Segment Start: Provided text
TR: Nice. Once, just once, I'd like to write a paper with an abstract like that.

big wave: yes, exactly.

ricercar: Fair enough, though I think you're overstating the cluelessness of 16 year olds. They may be confused and immature, but I doubt any of them would take an abortion that lightly. On the whole , though, I don't have much of an issue with under-16 mothers having to get their parent's consent for the procedure. That's very different from the government making abortions illegal.

Aishwarya said...

Gak. Brain still isn't working post-finals. Er. I agree with Falstaff.

confused said...

Spacebar,

Abortion should never be illegal because as Falstaff has pointed out, it is a function of the right to self-determination.

But yes, once a child is born, no parent has the right to fuck him/her up and if that happens, the state has every right to intervene and take the baby away. Simple because you are the parents of the child, you don't ''own'' him.

dazedandconfused said...

Falstaff, you write well and all, but frankly, I prefer Chris Rock's take on this issue-

http://www.youtube.com/watch?v=KjW4i67YC04

Space Bar said...

Confused: I wasn't suggesting that abortion should be made illegal; on the contrary, I am unequivocally in favour of a woman deciding what to do with her own body, regardless of how you apportion life within it.

I was taking (mild) exception to Falstaff's statement that we might not want women who have abortions as casually as they would order a frappucino, to really be mothers.
Segment End: Provided text
Segment Start: Record extracts
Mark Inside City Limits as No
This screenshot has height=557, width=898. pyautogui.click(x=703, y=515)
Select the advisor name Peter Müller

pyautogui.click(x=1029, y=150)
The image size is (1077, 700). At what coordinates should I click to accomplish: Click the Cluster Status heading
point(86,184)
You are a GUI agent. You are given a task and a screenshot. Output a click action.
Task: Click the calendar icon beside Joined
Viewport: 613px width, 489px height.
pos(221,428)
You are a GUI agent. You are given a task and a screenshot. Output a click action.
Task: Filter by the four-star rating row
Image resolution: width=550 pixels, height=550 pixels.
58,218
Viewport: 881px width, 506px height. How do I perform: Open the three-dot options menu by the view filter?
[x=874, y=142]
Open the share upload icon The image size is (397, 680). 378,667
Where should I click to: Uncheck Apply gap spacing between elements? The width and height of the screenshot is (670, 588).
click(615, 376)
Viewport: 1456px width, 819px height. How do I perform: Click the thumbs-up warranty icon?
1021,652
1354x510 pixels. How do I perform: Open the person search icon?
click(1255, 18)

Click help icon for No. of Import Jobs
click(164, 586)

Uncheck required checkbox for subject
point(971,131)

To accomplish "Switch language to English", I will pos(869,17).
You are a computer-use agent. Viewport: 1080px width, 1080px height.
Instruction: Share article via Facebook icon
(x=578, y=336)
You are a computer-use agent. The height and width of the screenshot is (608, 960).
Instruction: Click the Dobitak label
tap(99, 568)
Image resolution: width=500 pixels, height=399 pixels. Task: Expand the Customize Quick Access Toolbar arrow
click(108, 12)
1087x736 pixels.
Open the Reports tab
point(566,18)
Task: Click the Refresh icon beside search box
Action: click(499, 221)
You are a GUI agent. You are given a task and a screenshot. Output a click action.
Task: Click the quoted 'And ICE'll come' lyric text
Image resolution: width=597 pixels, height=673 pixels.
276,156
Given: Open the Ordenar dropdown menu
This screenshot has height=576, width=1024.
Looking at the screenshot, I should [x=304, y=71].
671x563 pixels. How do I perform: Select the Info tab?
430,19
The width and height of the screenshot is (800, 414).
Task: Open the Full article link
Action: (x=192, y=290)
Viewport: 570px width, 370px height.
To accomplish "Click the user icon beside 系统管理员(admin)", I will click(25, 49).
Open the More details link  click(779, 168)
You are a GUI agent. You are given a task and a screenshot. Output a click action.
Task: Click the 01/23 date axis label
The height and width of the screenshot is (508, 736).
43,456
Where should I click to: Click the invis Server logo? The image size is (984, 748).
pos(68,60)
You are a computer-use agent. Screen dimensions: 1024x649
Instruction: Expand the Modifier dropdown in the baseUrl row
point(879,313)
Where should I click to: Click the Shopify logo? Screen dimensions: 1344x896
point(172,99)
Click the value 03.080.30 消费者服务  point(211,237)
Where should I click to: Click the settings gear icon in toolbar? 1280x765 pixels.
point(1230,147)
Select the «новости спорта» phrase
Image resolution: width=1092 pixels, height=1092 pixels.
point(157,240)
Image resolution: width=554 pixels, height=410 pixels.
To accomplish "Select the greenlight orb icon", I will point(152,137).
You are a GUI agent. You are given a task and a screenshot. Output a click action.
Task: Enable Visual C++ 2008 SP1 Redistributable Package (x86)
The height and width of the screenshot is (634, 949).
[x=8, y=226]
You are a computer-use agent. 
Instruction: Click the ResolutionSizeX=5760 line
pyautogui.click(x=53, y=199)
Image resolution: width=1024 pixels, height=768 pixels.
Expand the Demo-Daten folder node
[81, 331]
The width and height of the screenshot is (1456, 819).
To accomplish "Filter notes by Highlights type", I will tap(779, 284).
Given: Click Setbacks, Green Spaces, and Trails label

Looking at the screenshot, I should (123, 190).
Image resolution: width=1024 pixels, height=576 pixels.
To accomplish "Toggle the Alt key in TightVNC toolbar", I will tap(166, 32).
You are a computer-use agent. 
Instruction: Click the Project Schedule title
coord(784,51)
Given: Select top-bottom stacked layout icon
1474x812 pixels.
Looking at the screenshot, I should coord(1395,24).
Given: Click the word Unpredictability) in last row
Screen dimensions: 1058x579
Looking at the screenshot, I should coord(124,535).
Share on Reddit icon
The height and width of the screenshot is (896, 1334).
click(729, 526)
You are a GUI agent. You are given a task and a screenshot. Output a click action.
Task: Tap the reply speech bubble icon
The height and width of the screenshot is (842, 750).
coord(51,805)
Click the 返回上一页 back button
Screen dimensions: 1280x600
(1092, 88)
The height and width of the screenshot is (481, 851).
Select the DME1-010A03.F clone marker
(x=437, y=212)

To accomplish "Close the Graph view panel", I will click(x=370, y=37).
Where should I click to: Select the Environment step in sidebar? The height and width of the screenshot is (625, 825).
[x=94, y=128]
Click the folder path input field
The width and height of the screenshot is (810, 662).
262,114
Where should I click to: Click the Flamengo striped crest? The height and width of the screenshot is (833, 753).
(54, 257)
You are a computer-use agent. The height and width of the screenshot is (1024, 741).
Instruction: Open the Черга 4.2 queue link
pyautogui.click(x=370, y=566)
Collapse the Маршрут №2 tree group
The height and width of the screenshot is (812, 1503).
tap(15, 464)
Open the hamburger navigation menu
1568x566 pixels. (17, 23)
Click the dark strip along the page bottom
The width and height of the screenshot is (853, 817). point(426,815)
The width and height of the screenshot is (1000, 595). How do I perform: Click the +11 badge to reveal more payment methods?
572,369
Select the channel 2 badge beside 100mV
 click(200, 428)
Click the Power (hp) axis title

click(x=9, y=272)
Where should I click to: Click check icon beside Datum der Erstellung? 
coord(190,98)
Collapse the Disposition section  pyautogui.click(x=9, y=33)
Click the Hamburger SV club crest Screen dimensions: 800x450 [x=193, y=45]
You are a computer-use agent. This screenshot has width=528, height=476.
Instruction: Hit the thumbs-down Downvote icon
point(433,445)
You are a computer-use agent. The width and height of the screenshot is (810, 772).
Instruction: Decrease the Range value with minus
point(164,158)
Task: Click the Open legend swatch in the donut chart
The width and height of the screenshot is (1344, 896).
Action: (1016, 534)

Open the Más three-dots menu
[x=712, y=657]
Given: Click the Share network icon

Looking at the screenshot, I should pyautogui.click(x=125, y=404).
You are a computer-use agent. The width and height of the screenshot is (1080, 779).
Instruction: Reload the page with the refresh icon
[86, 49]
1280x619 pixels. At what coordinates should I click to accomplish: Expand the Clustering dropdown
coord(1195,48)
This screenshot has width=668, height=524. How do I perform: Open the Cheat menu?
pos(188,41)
Segment End: Record extracts
Activity list
1. In the comment thread, what right does the commenter named confused say abortion is a function of?
2. Rewrite the comment thread starting with "Space Bar said..." and going on through "life within it.", swapping "unequivocally" for "firmly".

Results in order
1. The right to self-determination.

2.
Space Bar said...

Confused: I wasn't suggesting that abortion should be made illegal; on the contrary, I am firmly in favour of a woman deciding what to do with her own body, regardless of how you apportion life within it.